_Stored items from a collection_

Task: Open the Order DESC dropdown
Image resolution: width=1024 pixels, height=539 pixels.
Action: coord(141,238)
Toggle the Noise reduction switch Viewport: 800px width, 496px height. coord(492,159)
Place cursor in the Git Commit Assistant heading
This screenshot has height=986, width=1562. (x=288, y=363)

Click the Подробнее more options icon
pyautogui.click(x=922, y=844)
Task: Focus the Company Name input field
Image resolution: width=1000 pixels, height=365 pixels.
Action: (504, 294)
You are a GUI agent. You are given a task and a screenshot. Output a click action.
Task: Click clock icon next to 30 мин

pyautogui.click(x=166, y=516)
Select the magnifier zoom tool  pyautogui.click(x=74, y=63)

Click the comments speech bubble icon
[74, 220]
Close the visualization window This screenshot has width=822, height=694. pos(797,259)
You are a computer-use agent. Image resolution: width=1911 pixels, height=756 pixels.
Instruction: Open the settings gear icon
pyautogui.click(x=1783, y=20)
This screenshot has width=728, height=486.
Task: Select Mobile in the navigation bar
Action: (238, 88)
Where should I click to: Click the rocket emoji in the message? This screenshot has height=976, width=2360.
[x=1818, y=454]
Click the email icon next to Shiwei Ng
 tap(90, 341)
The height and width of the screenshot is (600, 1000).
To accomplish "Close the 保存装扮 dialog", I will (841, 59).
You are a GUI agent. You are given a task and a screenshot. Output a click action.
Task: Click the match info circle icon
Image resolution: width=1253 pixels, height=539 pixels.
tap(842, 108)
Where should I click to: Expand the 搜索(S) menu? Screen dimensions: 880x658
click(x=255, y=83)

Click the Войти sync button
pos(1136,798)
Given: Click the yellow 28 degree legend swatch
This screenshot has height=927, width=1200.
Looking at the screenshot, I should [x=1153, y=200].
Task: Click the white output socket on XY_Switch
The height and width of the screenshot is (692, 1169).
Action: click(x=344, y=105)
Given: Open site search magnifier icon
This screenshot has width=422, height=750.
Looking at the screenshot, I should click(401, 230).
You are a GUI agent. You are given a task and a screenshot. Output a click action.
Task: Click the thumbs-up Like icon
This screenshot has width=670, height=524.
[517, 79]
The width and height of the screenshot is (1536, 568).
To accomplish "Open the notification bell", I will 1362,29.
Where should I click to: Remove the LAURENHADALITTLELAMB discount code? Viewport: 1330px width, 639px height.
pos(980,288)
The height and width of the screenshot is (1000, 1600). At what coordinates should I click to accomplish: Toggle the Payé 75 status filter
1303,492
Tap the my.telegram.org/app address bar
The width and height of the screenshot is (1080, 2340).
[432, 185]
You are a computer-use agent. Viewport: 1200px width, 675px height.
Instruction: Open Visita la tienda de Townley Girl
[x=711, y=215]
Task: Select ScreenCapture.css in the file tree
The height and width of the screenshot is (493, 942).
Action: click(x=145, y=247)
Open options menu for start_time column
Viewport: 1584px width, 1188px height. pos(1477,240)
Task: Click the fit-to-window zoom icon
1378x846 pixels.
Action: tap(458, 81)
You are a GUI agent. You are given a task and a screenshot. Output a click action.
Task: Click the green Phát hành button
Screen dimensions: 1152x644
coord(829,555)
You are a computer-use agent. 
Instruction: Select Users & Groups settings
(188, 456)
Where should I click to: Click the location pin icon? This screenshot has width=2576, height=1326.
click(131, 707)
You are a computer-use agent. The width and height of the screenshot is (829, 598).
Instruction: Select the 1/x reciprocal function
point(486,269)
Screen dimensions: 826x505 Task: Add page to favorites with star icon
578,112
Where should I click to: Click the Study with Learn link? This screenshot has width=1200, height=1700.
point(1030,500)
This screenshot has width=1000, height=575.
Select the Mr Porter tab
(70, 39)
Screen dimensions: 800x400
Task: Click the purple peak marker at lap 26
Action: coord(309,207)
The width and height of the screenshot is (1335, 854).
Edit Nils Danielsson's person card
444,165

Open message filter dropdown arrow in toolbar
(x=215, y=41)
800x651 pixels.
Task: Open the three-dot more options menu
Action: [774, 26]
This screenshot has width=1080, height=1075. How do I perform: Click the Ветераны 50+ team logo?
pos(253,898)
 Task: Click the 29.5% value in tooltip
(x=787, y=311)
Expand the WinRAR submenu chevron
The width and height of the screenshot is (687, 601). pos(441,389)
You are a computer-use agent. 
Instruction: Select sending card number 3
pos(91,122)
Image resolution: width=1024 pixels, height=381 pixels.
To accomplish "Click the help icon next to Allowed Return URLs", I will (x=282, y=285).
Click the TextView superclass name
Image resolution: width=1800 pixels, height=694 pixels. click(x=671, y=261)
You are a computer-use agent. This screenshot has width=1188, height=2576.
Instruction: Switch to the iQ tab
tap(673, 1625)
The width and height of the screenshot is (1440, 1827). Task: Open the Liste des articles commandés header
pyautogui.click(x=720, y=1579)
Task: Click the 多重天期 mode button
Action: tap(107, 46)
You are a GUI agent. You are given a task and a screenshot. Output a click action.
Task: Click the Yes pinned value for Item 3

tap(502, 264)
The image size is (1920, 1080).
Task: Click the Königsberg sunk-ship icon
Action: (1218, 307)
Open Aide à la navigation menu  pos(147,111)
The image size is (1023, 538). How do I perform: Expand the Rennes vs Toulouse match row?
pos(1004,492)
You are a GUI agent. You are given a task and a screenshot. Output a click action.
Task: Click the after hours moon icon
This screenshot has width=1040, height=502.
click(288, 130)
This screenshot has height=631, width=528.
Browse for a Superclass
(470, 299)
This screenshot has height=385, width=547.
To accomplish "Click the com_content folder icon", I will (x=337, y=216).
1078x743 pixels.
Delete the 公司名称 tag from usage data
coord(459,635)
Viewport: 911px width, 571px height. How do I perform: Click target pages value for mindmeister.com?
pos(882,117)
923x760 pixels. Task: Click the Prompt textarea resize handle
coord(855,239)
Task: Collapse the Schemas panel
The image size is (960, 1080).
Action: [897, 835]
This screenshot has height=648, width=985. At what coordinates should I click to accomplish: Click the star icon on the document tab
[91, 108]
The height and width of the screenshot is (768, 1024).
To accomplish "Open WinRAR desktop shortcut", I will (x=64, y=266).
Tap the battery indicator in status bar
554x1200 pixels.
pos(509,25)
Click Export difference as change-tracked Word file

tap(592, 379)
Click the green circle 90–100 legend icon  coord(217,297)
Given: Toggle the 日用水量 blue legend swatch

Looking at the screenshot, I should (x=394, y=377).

_EXERCISE DESCRIPTION_
The expected output is the complete data, repeated exactly.

_TASK RESPONSE_
Task: Open the Order DESC dropdown
Image resolution: width=1024 pixels, height=539 pixels.
Action: coord(141,238)
Toggle the Noise reduction switch Viewport: 800px width, 496px height. coord(492,159)
Place cursor in the Git Commit Assistant heading
This screenshot has height=986, width=1562. (x=288, y=363)

Click the Подробнее more options icon
pyautogui.click(x=922, y=844)
Task: Focus the Company Name input field
Image resolution: width=1000 pixels, height=365 pixels.
Action: (504, 294)
You are a GUI agent. You are given a task and a screenshot. Output a click action.
Task: Click clock icon next to 30 мин

pyautogui.click(x=166, y=516)
Select the magnifier zoom tool  pyautogui.click(x=74, y=63)

Click the comments speech bubble icon
[74, 220]
Close the visualization window This screenshot has width=822, height=694. pos(797,259)
You are a computer-use agent. Image resolution: width=1911 pixels, height=756 pixels.
Instruction: Open the settings gear icon
pyautogui.click(x=1783, y=20)
This screenshot has width=728, height=486.
Task: Select Mobile in the navigation bar
Action: (238, 88)
Where should I click to: Click the rocket emoji in the message? This screenshot has height=976, width=2360.
[x=1818, y=454]
Click the email icon next to Shiwei Ng
 tap(90, 341)
The height and width of the screenshot is (600, 1000).
To accomplish "Close the 保存装扮 dialog", I will (841, 59).
You are a GUI agent. You are given a task and a screenshot. Output a click action.
Task: Click the match info circle icon
Image resolution: width=1253 pixels, height=539 pixels.
tap(842, 108)
Where should I click to: Expand the 搜索(S) menu? Screen dimensions: 880x658
click(x=255, y=83)

Click the Войти sync button
pos(1136,798)
Given: Click the yellow 28 degree legend swatch
This screenshot has height=927, width=1200.
Looking at the screenshot, I should [x=1153, y=200].
Task: Click the white output socket on XY_Switch
The height and width of the screenshot is (692, 1169).
Action: click(x=344, y=105)
Given: Open site search magnifier icon
This screenshot has width=422, height=750.
Looking at the screenshot, I should click(401, 230).
You are a GUI agent. You are given a task and a screenshot. Output a click action.
Task: Click the thumbs-up Like icon
This screenshot has width=670, height=524.
[517, 79]
The width and height of the screenshot is (1536, 568).
To accomplish "Open the notification bell", I will 1362,29.
Where should I click to: Remove the LAURENHADALITTLELAMB discount code? Viewport: 1330px width, 639px height.
pos(980,288)
The height and width of the screenshot is (1000, 1600). At what coordinates should I click to accomplish: Toggle the Payé 75 status filter
1303,492
Tap the my.telegram.org/app address bar
The width and height of the screenshot is (1080, 2340).
[432, 185]
You are a computer-use agent. Viewport: 1200px width, 675px height.
Instruction: Open Visita la tienda de Townley Girl
[x=711, y=215]
Task: Select ScreenCapture.css in the file tree
The height and width of the screenshot is (493, 942).
Action: click(x=145, y=247)
Open options menu for start_time column
Viewport: 1584px width, 1188px height. pos(1477,240)
Task: Click the fit-to-window zoom icon
1378x846 pixels.
Action: tap(458, 81)
You are a GUI agent. You are given a task and a screenshot. Output a click action.
Task: Click the green Phát hành button
Screen dimensions: 1152x644
coord(829,555)
You are a computer-use agent. 
Instruction: Select Users & Groups settings
(188, 456)
Where should I click to: Click the location pin icon? This screenshot has width=2576, height=1326.
click(131, 707)
You are a computer-use agent. The width and height of the screenshot is (829, 598).
Instruction: Select the 1/x reciprocal function
point(486,269)
Screen dimensions: 826x505 Task: Add page to favorites with star icon
578,112
Where should I click to: Click the Study with Learn link? This screenshot has width=1200, height=1700.
point(1030,500)
This screenshot has width=1000, height=575.
Select the Mr Porter tab
(70, 39)
Screen dimensions: 800x400
Task: Click the purple peak marker at lap 26
Action: coord(309,207)
The width and height of the screenshot is (1335, 854).
Edit Nils Danielsson's person card
444,165

Open message filter dropdown arrow in toolbar
(x=215, y=41)
800x651 pixels.
Task: Open the three-dot more options menu
Action: [774, 26]
This screenshot has width=1080, height=1075. How do I perform: Click the Ветераны 50+ team logo?
pos(253,898)
 Task: Click the 29.5% value in tooltip
(x=787, y=311)
Expand the WinRAR submenu chevron
The width and height of the screenshot is (687, 601). pos(441,389)
You are a computer-use agent. 
Instruction: Select sending card number 3
pos(91,122)
Image resolution: width=1024 pixels, height=381 pixels.
To accomplish "Click the help icon next to Allowed Return URLs", I will (x=282, y=285).
Click the TextView superclass name
Image resolution: width=1800 pixels, height=694 pixels. click(x=671, y=261)
You are a computer-use agent. This screenshot has width=1188, height=2576.
Instruction: Switch to the iQ tab
tap(673, 1625)
The width and height of the screenshot is (1440, 1827). Task: Open the Liste des articles commandés header
pyautogui.click(x=720, y=1579)
Task: Click the 多重天期 mode button
Action: tap(107, 46)
You are a GUI agent. You are given a task and a screenshot. Output a click action.
Task: Click the Yes pinned value for Item 3

tap(502, 264)
The image size is (1920, 1080).
Task: Click the Königsberg sunk-ship icon
Action: (1218, 307)
Open Aide à la navigation menu  pos(147,111)
The image size is (1023, 538). How do I perform: Expand the Rennes vs Toulouse match row?
pos(1004,492)
You are a GUI agent. You are given a task and a screenshot. Output a click action.
Task: Click the after hours moon icon
This screenshot has width=1040, height=502.
click(288, 130)
This screenshot has height=631, width=528.
Browse for a Superclass
(470, 299)
This screenshot has height=385, width=547.
To accomplish "Click the com_content folder icon", I will (x=337, y=216).
1078x743 pixels.
Delete the 公司名称 tag from usage data
coord(459,635)
Viewport: 911px width, 571px height. How do I perform: Click target pages value for mindmeister.com?
pos(882,117)
923x760 pixels. Task: Click the Prompt textarea resize handle
coord(855,239)
Task: Collapse the Schemas panel
The image size is (960, 1080).
Action: [897, 835]
This screenshot has height=648, width=985. At what coordinates should I click to accomplish: Click the star icon on the document tab
[91, 108]
The height and width of the screenshot is (768, 1024).
To accomplish "Open WinRAR desktop shortcut", I will (x=64, y=266).
Tap the battery indicator in status bar
554x1200 pixels.
pos(509,25)
Click Export difference as change-tracked Word file

tap(592, 379)
Click the green circle 90–100 legend icon  coord(217,297)
Given: Toggle the 日用水量 blue legend swatch

Looking at the screenshot, I should (x=394, y=377).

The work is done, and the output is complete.